══ Supplied data

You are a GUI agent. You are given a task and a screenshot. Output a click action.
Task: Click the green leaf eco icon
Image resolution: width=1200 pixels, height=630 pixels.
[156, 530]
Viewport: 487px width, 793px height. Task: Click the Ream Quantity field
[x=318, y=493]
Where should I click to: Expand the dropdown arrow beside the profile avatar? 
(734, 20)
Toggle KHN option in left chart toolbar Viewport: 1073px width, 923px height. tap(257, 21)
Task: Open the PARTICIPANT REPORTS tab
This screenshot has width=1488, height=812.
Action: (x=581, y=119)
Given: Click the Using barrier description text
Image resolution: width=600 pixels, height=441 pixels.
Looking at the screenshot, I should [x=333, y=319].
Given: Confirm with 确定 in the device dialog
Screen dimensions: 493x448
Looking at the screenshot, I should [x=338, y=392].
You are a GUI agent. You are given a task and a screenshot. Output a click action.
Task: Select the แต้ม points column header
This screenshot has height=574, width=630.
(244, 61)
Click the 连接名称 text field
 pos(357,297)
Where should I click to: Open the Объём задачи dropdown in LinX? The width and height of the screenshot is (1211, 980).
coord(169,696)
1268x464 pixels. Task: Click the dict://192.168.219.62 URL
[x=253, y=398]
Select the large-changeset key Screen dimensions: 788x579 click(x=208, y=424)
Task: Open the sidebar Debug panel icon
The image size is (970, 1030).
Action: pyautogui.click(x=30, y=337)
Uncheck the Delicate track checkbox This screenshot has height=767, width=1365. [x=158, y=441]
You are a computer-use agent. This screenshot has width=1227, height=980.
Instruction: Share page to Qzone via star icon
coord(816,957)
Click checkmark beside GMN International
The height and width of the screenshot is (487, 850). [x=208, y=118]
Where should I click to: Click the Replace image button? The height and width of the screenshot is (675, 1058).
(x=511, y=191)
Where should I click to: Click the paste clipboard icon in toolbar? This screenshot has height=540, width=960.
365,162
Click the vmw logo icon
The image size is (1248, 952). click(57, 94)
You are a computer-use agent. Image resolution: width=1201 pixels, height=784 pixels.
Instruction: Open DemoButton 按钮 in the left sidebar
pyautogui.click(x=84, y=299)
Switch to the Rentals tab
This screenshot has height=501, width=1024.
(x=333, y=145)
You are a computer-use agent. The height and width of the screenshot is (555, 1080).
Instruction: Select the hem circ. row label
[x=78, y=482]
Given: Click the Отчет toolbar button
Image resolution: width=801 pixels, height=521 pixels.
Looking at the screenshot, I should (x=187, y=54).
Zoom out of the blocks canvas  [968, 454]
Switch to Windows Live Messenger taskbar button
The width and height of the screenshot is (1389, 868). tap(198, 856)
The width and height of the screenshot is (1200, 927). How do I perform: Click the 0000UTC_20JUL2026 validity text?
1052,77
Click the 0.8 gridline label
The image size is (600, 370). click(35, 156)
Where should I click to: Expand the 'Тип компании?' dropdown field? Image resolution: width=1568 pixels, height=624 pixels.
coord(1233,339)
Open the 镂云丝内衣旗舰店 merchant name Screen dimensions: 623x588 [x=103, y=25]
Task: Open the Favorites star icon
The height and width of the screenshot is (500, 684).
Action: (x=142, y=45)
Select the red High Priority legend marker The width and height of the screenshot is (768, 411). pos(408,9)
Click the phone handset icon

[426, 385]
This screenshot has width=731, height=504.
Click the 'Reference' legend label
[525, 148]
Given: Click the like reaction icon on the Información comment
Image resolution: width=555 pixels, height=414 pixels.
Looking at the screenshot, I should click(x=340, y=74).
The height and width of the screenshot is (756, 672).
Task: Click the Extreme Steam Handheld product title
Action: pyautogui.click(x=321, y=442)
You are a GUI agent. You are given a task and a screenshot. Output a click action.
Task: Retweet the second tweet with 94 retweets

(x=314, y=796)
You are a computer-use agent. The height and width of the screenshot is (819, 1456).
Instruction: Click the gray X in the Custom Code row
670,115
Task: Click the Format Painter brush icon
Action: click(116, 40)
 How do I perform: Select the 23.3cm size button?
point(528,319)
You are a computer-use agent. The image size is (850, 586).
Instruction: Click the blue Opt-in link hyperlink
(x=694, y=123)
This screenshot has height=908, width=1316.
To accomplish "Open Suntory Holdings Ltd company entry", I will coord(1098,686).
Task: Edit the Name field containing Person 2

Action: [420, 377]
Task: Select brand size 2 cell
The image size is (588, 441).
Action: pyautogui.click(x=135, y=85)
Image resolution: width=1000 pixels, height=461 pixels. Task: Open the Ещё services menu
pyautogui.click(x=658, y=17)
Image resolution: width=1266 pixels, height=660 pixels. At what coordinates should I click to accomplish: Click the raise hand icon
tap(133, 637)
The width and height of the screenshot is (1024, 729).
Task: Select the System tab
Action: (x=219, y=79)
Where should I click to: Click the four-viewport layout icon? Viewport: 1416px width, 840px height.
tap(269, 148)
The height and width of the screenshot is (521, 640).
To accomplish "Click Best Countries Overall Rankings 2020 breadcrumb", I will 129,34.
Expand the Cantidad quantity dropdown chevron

════

Exercise details = All of the lines above must be returned exactly.

Output of the task =
You are a GUI agent. You are given a task and a screenshot. Output a click action.
Task: Click the green leaf eco icon
Image resolution: width=1200 pixels, height=630 pixels.
[156, 530]
Viewport: 487px width, 793px height. Task: Click the Ream Quantity field
[x=318, y=493]
Where should I click to: Expand the dropdown arrow beside the profile avatar? 
(734, 20)
Toggle KHN option in left chart toolbar Viewport: 1073px width, 923px height. tap(257, 21)
Task: Open the PARTICIPANT REPORTS tab
This screenshot has width=1488, height=812.
Action: (x=581, y=119)
Given: Click the Using barrier description text
Image resolution: width=600 pixels, height=441 pixels.
Looking at the screenshot, I should [x=333, y=319].
Given: Confirm with 确定 in the device dialog
Screen dimensions: 493x448
Looking at the screenshot, I should [x=338, y=392].
You are a GUI agent. You are given a task and a screenshot. Output a click action.
Task: Select the แต้ม points column header
This screenshot has height=574, width=630.
(244, 61)
Click the 连接名称 text field
 pos(357,297)
Where should I click to: Open the Объём задачи dropdown in LinX? The width and height of the screenshot is (1211, 980).
coord(169,696)
1268x464 pixels. Task: Click the dict://192.168.219.62 URL
[x=253, y=398]
Select the large-changeset key Screen dimensions: 788x579 click(x=208, y=424)
Task: Open the sidebar Debug panel icon
The image size is (970, 1030).
Action: pyautogui.click(x=30, y=337)
Uncheck the Delicate track checkbox This screenshot has height=767, width=1365. [x=158, y=441]
You are a computer-use agent. This screenshot has width=1227, height=980.
Instruction: Share page to Qzone via star icon
coord(816,957)
Click checkmark beside GMN International
The height and width of the screenshot is (487, 850). [x=208, y=118]
Where should I click to: Click the Replace image button? The height and width of the screenshot is (675, 1058).
(x=511, y=191)
Where should I click to: Click the paste clipboard icon in toolbar? This screenshot has height=540, width=960.
365,162
Click the vmw logo icon
The image size is (1248, 952). click(57, 94)
You are a computer-use agent. Image resolution: width=1201 pixels, height=784 pixels.
Instruction: Open DemoButton 按钮 in the left sidebar
pyautogui.click(x=84, y=299)
Switch to the Rentals tab
This screenshot has height=501, width=1024.
(x=333, y=145)
You are a computer-use agent. The height and width of the screenshot is (555, 1080).
Instruction: Select the hem circ. row label
[x=78, y=482]
Given: Click the Отчет toolbar button
Image resolution: width=801 pixels, height=521 pixels.
Looking at the screenshot, I should (x=187, y=54).
Zoom out of the blocks canvas  [968, 454]
Switch to Windows Live Messenger taskbar button
The width and height of the screenshot is (1389, 868). tap(198, 856)
The width and height of the screenshot is (1200, 927). How do I perform: Click the 0000UTC_20JUL2026 validity text?
1052,77
Click the 0.8 gridline label
The image size is (600, 370). click(35, 156)
Where should I click to: Expand the 'Тип компании?' dropdown field? Image resolution: width=1568 pixels, height=624 pixels.
coord(1233,339)
Open the 镂云丝内衣旗舰店 merchant name Screen dimensions: 623x588 [x=103, y=25]
Task: Open the Favorites star icon
The height and width of the screenshot is (500, 684).
Action: (x=142, y=45)
Select the red High Priority legend marker The width and height of the screenshot is (768, 411). pos(408,9)
Click the phone handset icon

[426, 385]
This screenshot has width=731, height=504.
Click the 'Reference' legend label
[525, 148]
Given: Click the like reaction icon on the Información comment
Image resolution: width=555 pixels, height=414 pixels.
Looking at the screenshot, I should click(x=340, y=74).
The height and width of the screenshot is (756, 672).
Task: Click the Extreme Steam Handheld product title
Action: pyautogui.click(x=321, y=442)
You are a GUI agent. You are given a task and a screenshot. Output a click action.
Task: Retweet the second tweet with 94 retweets

(x=314, y=796)
You are a computer-use agent. The height and width of the screenshot is (819, 1456).
Instruction: Click the gray X in the Custom Code row
670,115
Task: Click the Format Painter brush icon
Action: click(116, 40)
 How do I perform: Select the 23.3cm size button?
point(528,319)
You are a computer-use agent. The image size is (850, 586).
Instruction: Click the blue Opt-in link hyperlink
(x=694, y=123)
This screenshot has height=908, width=1316.
To accomplish "Open Suntory Holdings Ltd company entry", I will coord(1098,686).
Task: Edit the Name field containing Person 2

Action: [420, 377]
Task: Select brand size 2 cell
The image size is (588, 441).
Action: pyautogui.click(x=135, y=85)
Image resolution: width=1000 pixels, height=461 pixels. Task: Open the Ещё services menu
pyautogui.click(x=658, y=17)
Image resolution: width=1266 pixels, height=660 pixels. At what coordinates should I click to accomplish: Click the raise hand icon
tap(133, 637)
The width and height of the screenshot is (1024, 729).
Task: Select the System tab
Action: (x=219, y=79)
Where should I click to: Click the four-viewport layout icon? Viewport: 1416px width, 840px height.
tap(269, 148)
The height and width of the screenshot is (521, 640).
To accomplish "Click Best Countries Overall Rankings 2020 breadcrumb", I will 129,34.
Expand the Cantidad quantity dropdown chevron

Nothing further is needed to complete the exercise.